AufzÜge: flott unterwegs
Anfang 1996 wurden die Aufzüge ausgetauscht. Die neuen Lifte legen den Weg in die Aussichtsetage in nur 40 Sekunden zurück und sind damit zwei Sekunden schneller als ihre Vorgänger.Die beiden Schnellaufzüge bewegen sich mit ca. 6m/s zügig bis zur Aussichtsetage. Jeder Personenaufzug kann bis zu 15 Passagiere befördern.
Windlast: Er bewegt sich doch, aber nur wenig
Viele Besucher fragen sich, wie stark der Wind den Turm zum Schwingen bringt. Tatsächlich sind die Pendelbewegungen des Turmes kaum wahrnehmbar. Die Auslenkung an der Antennenspitze beträgt ca. 60 cm, und in Höhe des Turmcafés nur noch etwa 15 cm. Die Frequenz der Schwingung liegt bei 7 bis 10 Sekunden.Erreicht werden die geringen Schwingungen durch ein Tilgerpendel. Es besteht aus einem 1,5 Tonnen schweren Metallstab, der an drei Seilen aufgehängt wurde und seinen Impuls auf vier hydraulische Teleskopstoßdämpfer überträgt.
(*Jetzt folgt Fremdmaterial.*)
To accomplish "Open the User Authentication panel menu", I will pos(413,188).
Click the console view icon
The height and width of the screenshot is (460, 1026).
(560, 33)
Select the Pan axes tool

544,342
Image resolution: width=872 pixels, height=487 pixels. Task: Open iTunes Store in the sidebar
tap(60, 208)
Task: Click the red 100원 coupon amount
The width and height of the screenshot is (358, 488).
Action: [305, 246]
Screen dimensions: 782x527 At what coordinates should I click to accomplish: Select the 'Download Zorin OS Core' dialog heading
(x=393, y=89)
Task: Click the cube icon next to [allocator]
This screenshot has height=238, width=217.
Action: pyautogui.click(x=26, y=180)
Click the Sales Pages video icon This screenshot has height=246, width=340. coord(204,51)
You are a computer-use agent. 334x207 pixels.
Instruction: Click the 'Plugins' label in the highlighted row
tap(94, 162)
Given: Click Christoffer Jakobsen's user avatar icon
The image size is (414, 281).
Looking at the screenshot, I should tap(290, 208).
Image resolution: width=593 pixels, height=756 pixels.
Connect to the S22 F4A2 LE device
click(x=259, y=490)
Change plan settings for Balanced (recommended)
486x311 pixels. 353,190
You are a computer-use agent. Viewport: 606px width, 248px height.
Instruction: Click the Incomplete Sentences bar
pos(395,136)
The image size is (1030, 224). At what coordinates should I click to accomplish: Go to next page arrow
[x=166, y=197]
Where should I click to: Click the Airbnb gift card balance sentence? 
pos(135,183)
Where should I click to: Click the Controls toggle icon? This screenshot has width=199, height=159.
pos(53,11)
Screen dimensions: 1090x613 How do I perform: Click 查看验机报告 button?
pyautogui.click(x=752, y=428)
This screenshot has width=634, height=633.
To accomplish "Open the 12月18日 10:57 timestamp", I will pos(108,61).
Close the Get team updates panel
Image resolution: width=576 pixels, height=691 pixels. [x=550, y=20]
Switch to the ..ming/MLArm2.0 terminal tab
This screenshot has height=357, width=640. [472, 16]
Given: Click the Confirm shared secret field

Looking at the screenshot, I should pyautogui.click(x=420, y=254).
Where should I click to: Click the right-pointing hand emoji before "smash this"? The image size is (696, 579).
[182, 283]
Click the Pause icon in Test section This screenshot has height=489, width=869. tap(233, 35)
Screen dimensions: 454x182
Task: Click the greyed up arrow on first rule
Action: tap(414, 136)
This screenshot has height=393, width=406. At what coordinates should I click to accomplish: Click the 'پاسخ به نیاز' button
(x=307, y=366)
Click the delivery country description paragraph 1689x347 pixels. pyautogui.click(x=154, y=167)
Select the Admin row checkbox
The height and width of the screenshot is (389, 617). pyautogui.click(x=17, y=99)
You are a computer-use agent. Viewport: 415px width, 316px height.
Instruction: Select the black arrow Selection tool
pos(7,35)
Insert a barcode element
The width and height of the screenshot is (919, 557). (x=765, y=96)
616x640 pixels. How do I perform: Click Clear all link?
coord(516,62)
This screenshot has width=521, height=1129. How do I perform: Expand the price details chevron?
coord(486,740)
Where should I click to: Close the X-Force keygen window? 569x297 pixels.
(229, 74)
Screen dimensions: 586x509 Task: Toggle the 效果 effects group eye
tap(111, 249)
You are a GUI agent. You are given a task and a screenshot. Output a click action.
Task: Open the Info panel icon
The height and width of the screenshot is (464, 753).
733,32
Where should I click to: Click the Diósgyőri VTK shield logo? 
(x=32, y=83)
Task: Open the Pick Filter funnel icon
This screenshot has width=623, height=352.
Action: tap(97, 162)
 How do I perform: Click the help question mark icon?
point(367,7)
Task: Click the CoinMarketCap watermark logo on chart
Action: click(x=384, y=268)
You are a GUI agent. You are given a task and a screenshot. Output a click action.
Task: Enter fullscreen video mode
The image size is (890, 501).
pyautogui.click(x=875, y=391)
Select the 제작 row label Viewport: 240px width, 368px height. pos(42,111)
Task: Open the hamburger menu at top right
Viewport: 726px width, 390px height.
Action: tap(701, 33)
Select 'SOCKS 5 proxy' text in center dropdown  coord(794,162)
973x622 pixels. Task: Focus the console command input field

Antennen: funken auf vielen KanÄlen
Der rotweiße Antennenmast bildet den Abschluss des Fernsehturms. Der Mast ist 118 m hoch und verhilft dem Fernsehturm zu seiner Gesamthöhe von 368 m.Der weithin sichtbare Antennenmast ist nur der am besten sichtbare Teil der Sendeanlagen. Über die diversen Antennen des Fernsehturms werden mehr als 60 Radio- und Fernsehprogramme gesendet. Eine Minderheit von Radioprogrammen wird noch analog verbreitet, die anderen Programme werden digital ausgestrahlt.